▶ [Aim of the exercise]:
In one to three sentences, explain from the Brownsboro Items below why Miss Donna Bell went to the vicinity of Woodville.

▶ [Quoted text]:
■ ■ ■ ■ ■

Medford Mail, August 23, 1901, page 5


Brownsboro Items.
BY REBECCA
.
    John Barneburg, of Medford, was in this vicinity last Thursday.
    Mr. and Mrs. Chas. Randall, of South Butte, were in town Wednesday.
    Mr. and Mrs. C. E. Terrill visited relatives at Talent Saturday and Sunday.
    Several of our citizens attended the McNeal sale of horses at Eagle Point Monday.
    Jas. Stewart, of Medford, returned home Wednesday after spending several days with relatives here and at Lake Creek.
    Miss Donna Bell left for the vicinity of Woodville, where she commenced teaching school on Monday last.
    J. N. Hockersmith and family of Griffin Creek, accompanied by Mrs. Elizabeth Stewart, of Medford, visited relatives here a few days since.
Medford Mail, August 30, 1901, page 3


Eagle Point Eaglets.
BY A. C. HOWLETT.

    Rev. Wilson, of Talent, preached here last Sunday.

■ ■ ■ ■ ■

▶ [Data entries]:
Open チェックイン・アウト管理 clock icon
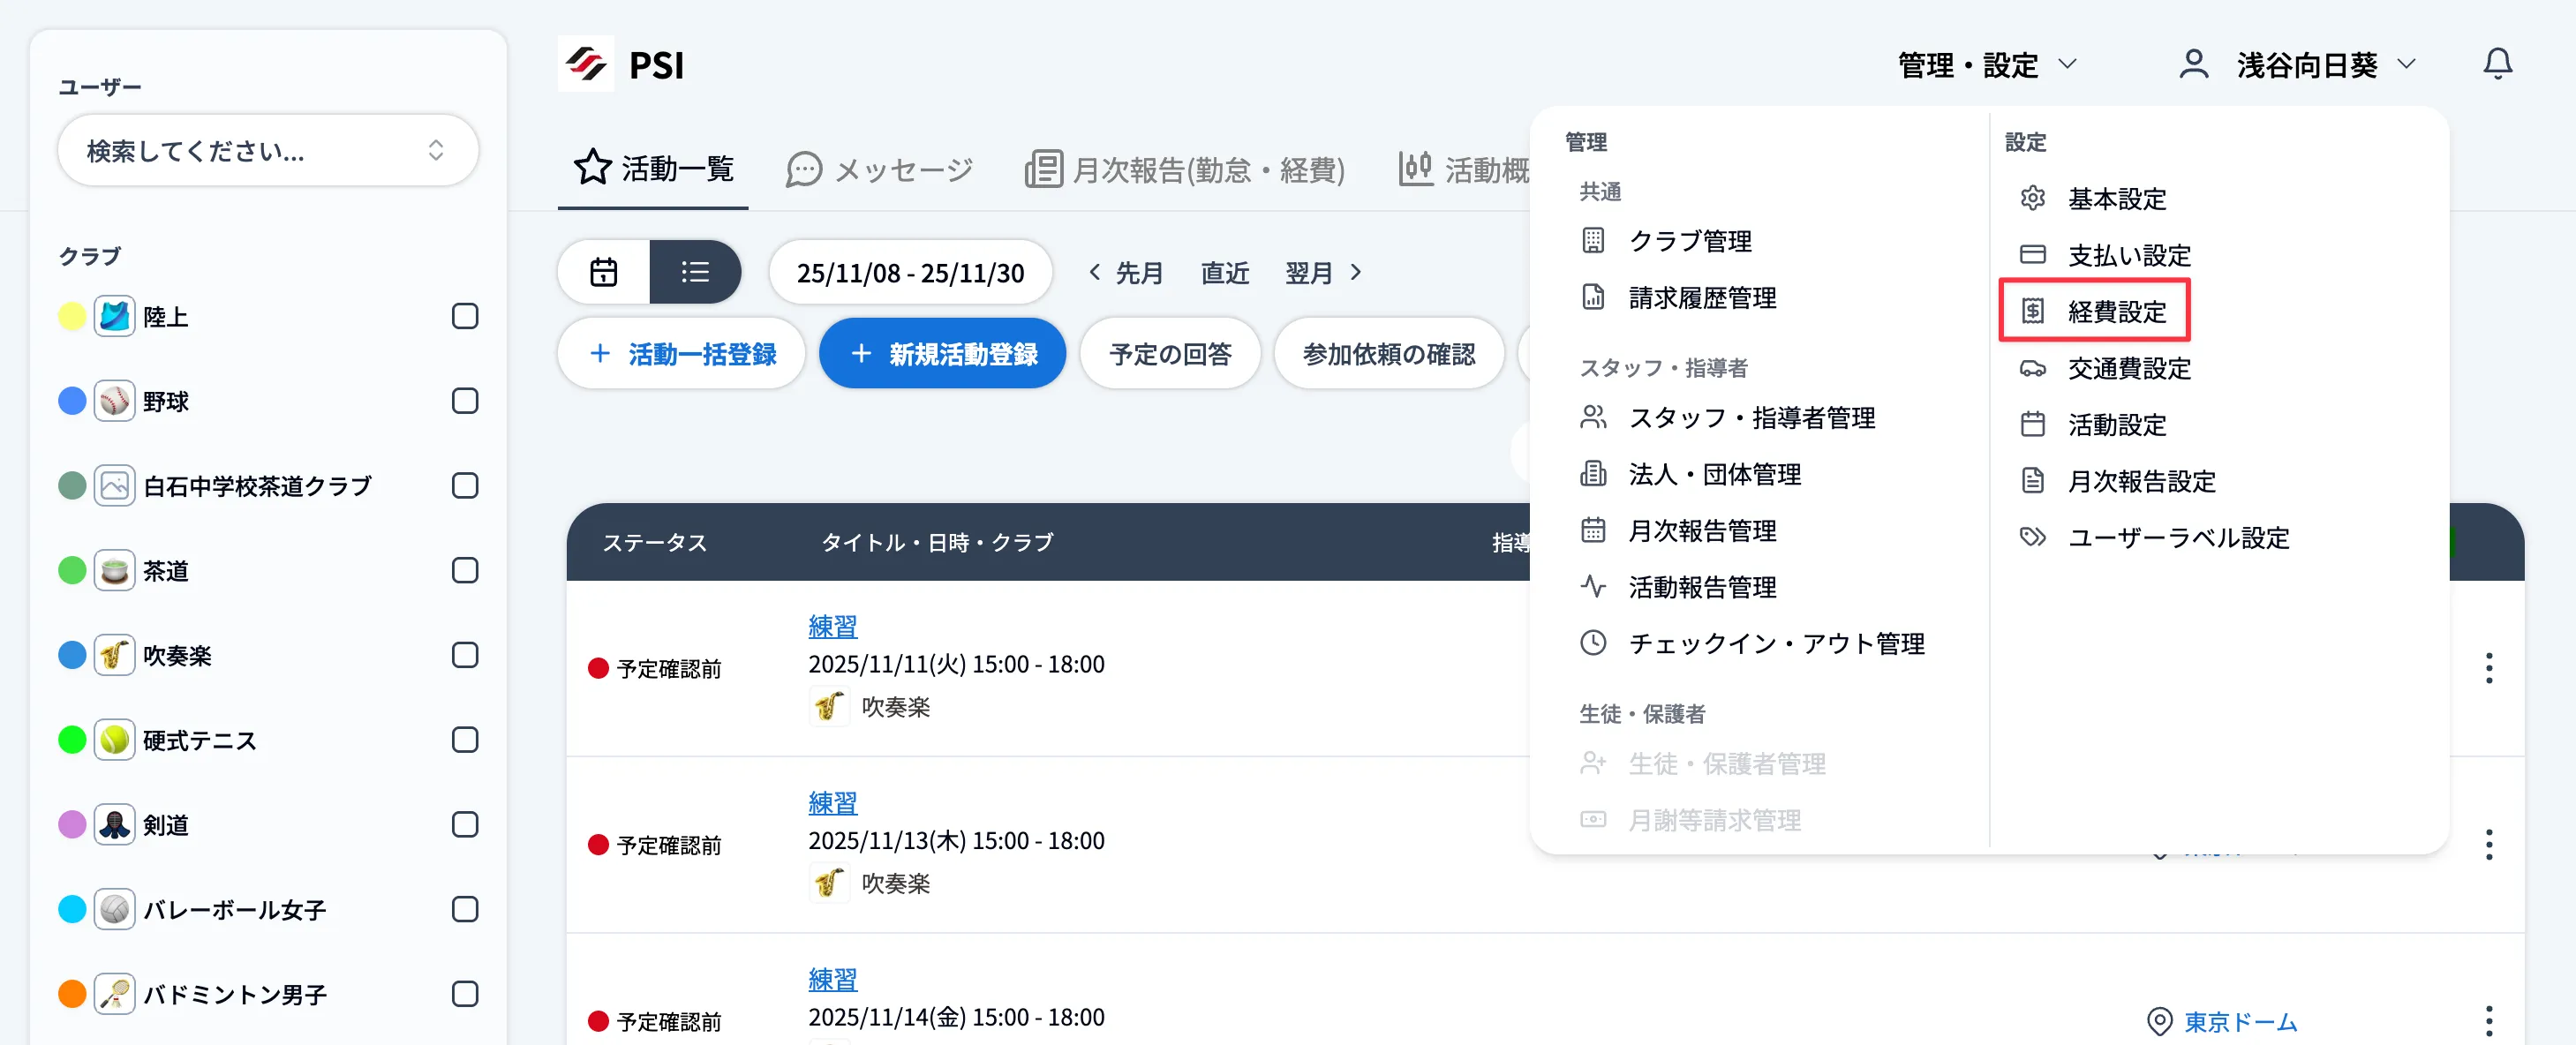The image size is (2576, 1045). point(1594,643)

■ ■ ■ ■ ■

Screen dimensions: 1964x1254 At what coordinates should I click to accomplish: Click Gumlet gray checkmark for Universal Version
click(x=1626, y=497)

■ ■ ■ ■ ■

▶ [Response to the exercise]:
Miss Donna Bell went to the vicinity of Woodville to teach school. According to the item, she began teaching there on Monday last.